In epitope binning, where hundreds of regeneration events are required, regeneration scouting prior to the experiment is highly recommended. It is difficult to select a regeneration strategy that is optimal for an entire array of antibodies, however selecting the least harsh regeneration condition that thoroughly regenerates the majority of the panel is the most practical approach. Even if some ligands lose activity during the experiment, both the antigen signal normalization feature in Epitope™ and the bidirectionally competitive design of epitope binning can still facilitate meaningful data interpretation.

8. Does the surface regenerate after each cycle?

Regeneration after each cycle will be determined by the Experiment Wizard app chosen and the options within. For Quick Start experiments, regeneration is optional. In Capture Kinetics, regeneration is conducted at the end of each set, so regeneration frequency can be dictated by the number of analyte injections per set. Additionally, the queuing feature allows for a regeneration cycle to be added to the end of an experiment, by the use of Quick Start with regeneration.  Certain applications, such as Epitope Binning, automatically regenerate at the end of every cycle.

9. What is meant by floating Rmax?

Floating Rmax is an option in the Kinetics™ analysis software allowing the binding curves in a kinetic titration to be fit independent of one another with regard to Rmax. Floating Rmax should be used only in specific circumstances. Here are 2 scenarios where it is appropriate to use the floating Rmax option:

  1. Performing a multi-cycle kinetics experiment with regeneration and the chip surface is losing activity from cycle-to-cycle
  2. Performing a multi-cycle capture kinetics experiment with regeneration and the ligand capture levels vary significantly from cycle to cycle.

Since Rmax is changing across the assay in these 2 scenarios, differences between the data and the fitting model are increased when applying a global Rmax value and therefore local Rmax fitting is more appropriate.

10. Does the Kinetics software calculate the %Rmax? How consistent are the values among replicates?

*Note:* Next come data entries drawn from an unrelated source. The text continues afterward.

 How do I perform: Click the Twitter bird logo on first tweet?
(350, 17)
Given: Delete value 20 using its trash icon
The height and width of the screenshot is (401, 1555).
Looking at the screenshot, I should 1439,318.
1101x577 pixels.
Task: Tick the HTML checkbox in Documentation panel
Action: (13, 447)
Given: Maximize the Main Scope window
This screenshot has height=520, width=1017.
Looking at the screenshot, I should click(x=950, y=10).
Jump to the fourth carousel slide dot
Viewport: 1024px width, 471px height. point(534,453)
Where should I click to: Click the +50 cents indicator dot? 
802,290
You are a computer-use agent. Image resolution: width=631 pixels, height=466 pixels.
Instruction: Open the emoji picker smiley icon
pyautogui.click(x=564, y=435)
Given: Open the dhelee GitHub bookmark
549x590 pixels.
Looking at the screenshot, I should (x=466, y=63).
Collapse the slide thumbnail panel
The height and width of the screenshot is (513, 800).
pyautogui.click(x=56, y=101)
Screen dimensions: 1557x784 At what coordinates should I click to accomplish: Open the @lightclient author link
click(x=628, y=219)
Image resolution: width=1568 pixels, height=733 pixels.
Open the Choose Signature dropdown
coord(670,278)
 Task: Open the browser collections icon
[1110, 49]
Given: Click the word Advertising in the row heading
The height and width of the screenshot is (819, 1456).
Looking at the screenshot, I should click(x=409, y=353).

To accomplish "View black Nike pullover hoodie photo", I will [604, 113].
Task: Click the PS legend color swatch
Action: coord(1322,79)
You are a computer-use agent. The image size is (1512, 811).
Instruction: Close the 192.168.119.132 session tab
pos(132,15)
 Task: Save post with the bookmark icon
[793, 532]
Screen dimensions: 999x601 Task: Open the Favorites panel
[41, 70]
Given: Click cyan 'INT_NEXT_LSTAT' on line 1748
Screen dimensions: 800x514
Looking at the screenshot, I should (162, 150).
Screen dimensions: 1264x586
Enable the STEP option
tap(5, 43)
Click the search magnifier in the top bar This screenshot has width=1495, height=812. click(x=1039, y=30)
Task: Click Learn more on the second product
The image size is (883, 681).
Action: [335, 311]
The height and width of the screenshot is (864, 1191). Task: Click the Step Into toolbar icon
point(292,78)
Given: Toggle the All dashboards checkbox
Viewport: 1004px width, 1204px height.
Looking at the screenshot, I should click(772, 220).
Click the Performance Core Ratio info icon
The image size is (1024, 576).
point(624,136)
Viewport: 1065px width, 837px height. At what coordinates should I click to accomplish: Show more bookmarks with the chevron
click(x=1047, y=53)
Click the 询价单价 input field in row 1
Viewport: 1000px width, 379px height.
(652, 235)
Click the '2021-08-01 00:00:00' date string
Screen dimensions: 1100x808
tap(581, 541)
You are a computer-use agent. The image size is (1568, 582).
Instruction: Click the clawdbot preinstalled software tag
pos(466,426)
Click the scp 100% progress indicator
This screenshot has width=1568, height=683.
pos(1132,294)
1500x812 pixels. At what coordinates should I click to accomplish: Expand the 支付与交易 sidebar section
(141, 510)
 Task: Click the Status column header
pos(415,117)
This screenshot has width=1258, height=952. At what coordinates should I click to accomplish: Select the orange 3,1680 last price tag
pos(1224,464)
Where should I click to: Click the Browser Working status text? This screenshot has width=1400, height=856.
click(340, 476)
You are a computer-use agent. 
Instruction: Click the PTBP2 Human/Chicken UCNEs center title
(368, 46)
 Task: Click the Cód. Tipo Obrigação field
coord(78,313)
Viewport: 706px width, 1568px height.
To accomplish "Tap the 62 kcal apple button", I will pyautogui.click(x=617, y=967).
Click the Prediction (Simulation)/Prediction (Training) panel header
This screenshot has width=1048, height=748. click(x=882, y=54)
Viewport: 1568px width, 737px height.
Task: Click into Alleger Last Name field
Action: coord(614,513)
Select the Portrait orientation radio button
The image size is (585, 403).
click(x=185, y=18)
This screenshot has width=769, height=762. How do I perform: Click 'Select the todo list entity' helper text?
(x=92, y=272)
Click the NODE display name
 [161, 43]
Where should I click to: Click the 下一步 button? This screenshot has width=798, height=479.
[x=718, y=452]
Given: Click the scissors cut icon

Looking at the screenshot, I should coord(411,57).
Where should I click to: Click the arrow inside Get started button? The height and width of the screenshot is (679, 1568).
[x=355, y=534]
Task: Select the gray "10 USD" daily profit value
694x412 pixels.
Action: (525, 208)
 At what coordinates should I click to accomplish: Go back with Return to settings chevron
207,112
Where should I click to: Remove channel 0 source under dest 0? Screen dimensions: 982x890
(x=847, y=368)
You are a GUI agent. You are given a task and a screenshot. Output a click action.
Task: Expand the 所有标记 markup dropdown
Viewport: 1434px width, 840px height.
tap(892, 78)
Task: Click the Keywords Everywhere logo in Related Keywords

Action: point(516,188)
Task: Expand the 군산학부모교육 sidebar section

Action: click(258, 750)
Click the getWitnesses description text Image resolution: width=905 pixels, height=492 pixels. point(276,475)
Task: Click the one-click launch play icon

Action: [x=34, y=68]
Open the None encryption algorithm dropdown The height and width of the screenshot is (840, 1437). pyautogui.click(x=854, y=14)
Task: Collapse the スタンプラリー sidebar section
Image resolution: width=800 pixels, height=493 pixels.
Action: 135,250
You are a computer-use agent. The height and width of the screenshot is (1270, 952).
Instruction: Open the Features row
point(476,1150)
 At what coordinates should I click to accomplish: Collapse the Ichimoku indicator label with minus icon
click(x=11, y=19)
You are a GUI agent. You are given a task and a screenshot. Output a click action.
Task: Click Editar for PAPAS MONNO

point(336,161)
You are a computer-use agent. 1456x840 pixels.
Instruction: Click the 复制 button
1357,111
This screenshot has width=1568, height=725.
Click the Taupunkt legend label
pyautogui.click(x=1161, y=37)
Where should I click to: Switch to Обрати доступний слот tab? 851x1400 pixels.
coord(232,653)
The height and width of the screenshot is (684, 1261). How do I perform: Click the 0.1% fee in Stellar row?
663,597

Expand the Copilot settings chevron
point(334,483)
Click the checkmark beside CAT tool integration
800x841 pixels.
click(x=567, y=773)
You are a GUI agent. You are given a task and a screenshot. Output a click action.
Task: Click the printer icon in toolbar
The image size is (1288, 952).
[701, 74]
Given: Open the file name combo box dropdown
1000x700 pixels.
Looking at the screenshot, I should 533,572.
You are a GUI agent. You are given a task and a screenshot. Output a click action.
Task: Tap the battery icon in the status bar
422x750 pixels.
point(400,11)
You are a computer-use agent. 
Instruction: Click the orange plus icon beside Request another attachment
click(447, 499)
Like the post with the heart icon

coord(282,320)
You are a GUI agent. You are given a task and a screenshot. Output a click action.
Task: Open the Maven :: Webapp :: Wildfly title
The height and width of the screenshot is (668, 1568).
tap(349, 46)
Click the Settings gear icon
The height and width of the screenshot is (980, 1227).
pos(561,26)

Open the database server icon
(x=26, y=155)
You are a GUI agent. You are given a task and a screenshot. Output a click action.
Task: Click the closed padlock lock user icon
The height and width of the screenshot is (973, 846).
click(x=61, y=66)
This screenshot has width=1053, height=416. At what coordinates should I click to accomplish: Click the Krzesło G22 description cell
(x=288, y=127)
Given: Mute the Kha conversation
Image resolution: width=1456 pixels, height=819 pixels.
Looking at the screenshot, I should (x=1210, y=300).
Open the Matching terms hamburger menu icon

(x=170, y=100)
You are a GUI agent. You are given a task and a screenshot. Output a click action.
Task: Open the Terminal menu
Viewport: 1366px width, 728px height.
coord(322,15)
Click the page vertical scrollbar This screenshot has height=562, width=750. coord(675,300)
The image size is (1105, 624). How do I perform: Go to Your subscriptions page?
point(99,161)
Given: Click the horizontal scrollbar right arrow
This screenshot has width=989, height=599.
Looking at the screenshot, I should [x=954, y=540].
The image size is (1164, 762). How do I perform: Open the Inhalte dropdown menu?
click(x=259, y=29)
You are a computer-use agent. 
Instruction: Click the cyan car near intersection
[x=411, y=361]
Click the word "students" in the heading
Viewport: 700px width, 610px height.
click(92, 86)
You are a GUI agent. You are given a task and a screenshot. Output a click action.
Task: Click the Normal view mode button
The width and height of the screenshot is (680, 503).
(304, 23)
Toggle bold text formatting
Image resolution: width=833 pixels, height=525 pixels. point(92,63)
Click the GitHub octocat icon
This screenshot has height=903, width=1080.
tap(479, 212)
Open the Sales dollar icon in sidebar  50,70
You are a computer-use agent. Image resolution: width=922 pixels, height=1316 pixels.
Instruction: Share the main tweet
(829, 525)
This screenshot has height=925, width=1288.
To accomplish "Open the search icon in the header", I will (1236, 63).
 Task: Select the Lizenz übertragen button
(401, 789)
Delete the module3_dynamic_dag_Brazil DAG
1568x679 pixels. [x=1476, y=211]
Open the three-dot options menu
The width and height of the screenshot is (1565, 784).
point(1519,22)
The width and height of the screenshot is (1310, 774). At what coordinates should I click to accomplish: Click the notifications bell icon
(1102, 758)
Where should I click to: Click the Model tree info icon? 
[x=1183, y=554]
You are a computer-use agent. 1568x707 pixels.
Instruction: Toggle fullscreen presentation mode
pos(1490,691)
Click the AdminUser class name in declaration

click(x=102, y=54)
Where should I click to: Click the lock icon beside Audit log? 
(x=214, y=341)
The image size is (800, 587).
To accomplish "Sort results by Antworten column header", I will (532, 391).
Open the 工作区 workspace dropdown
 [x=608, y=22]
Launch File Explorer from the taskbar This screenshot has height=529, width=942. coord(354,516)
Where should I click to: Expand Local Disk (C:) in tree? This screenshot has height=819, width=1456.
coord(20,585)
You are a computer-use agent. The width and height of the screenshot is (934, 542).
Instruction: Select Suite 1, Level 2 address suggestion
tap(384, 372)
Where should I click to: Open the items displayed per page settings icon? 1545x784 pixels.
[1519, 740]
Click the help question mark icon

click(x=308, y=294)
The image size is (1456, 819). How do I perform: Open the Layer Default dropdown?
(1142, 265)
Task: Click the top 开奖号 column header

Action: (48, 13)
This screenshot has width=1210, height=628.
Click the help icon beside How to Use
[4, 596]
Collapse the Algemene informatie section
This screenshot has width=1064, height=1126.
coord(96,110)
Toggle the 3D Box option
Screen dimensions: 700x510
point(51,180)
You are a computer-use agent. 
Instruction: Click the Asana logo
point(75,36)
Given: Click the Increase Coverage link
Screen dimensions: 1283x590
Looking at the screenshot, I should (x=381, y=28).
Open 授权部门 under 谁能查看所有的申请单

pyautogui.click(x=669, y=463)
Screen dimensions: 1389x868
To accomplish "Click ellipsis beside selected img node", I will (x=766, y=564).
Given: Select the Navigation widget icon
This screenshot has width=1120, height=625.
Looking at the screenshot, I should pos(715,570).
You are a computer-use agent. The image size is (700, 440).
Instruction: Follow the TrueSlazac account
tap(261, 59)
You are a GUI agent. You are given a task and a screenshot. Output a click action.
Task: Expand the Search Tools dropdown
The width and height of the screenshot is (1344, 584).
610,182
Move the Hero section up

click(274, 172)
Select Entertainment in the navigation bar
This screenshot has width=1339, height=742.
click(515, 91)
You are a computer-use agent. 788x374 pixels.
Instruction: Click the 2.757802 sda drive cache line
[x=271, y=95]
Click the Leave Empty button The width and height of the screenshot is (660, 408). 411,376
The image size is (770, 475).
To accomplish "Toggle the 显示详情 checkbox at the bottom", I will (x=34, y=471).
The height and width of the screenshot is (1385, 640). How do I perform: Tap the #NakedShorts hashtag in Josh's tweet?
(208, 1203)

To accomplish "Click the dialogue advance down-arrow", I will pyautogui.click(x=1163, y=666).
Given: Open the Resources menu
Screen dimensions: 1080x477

The Kinetics software does enable calculation of %Rmax during analysis, by use of the Specific Activity feature on the Kinetics tab. To determine specific activity, the user enters the MW and valency of the ligands and analytes, then using the Immobilization tab determines the amount of ligand immobilized. In conjunction with these values, experimental Rmax is then used to calculate specific activity or %Rmax.

In general, Rmax is highly consistent (< 15% variability) across replicates when capturing an array of proteins on a capture lawn surface. Covalent coupling of a protein array can have higher variability in Rmax due to the random nature of this immobilization approach. For both types of array surfaces, lower concentrations tend to have less variability. Including ligand replicates is a powerful option on the LSA, and very few SPR technologies can offer this capability in a single experiment, which allows for additional confidence in %Rmax calculations.